> _Task requirements_: From the first line to the last, retype the records exactly and skip the pictures.

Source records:
:::::
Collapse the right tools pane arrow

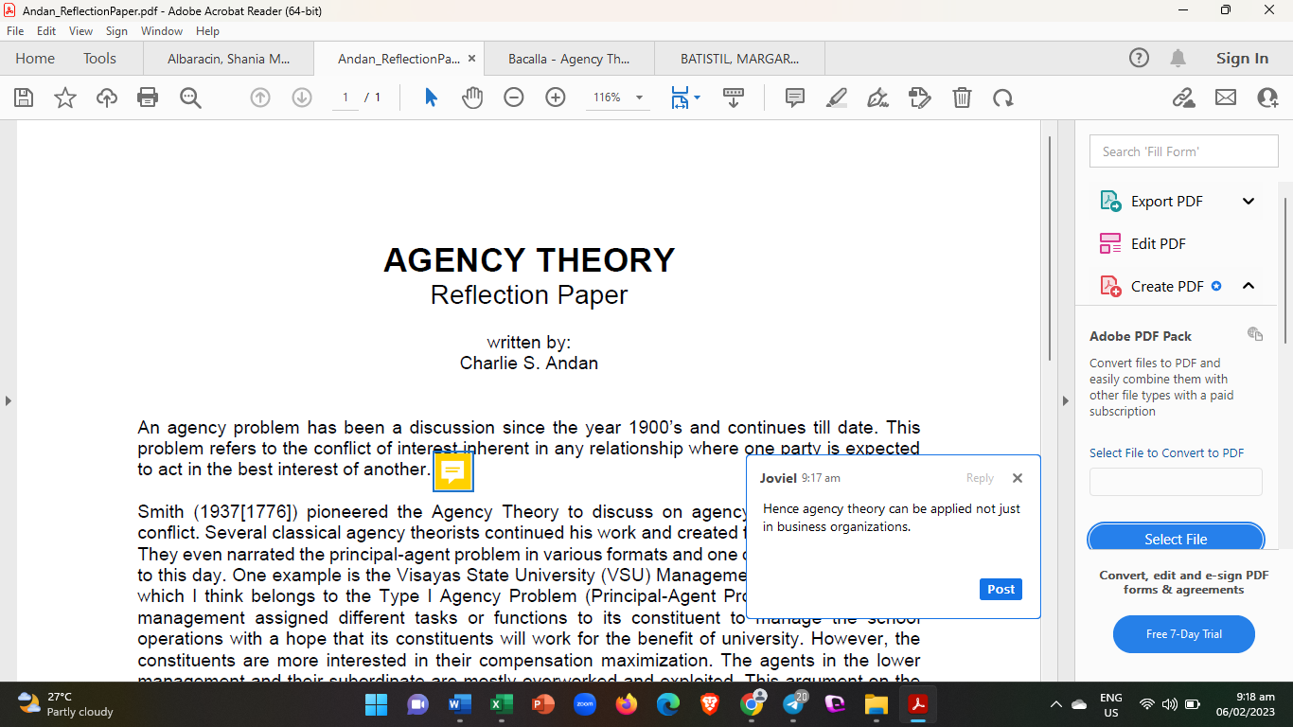(x=1066, y=400)
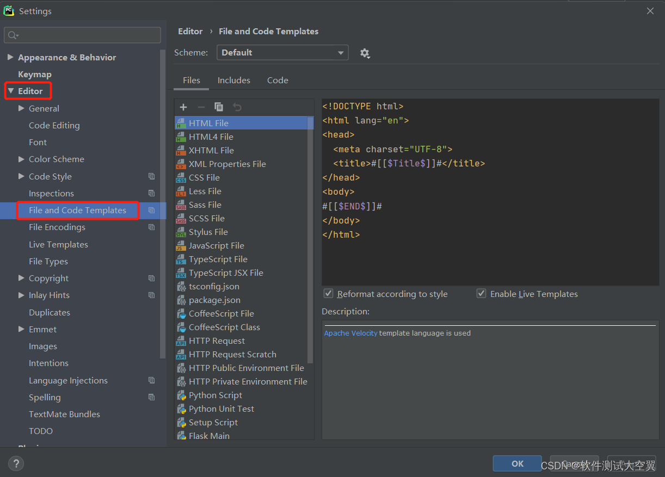
Task: Select Live Templates in settings tree
Action: [58, 245]
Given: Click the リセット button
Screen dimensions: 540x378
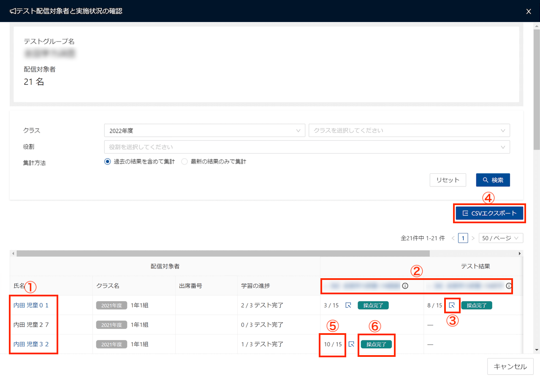Looking at the screenshot, I should [x=448, y=180].
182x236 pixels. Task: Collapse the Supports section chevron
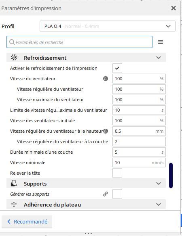point(159,184)
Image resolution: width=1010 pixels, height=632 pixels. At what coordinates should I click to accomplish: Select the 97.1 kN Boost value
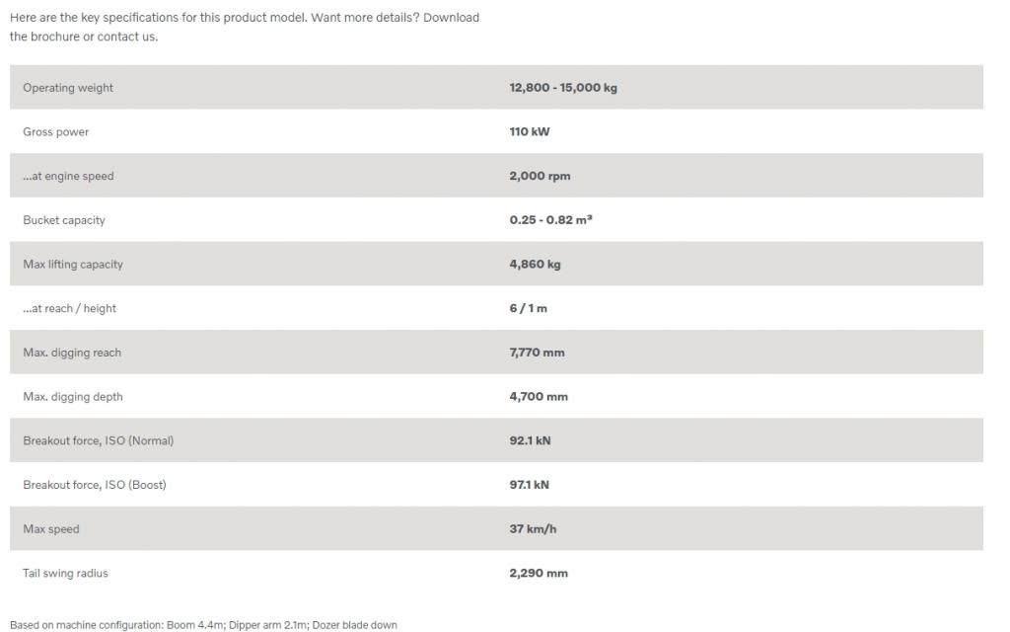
:::::
> _Result of this exercise_:
Collapse the right tools pane arrow

(x=1066, y=400)
Task: Select Live Templates in settings tree
Action: [58, 245]
Given: Click the リセット button
Screen dimensions: 540x378
Looking at the screenshot, I should [x=448, y=180].
182x236 pixels. Task: Collapse the Supports section chevron
point(159,184)
Image resolution: width=1010 pixels, height=632 pixels. At what coordinates should I click to accomplish: Select the 97.1 kN Boost value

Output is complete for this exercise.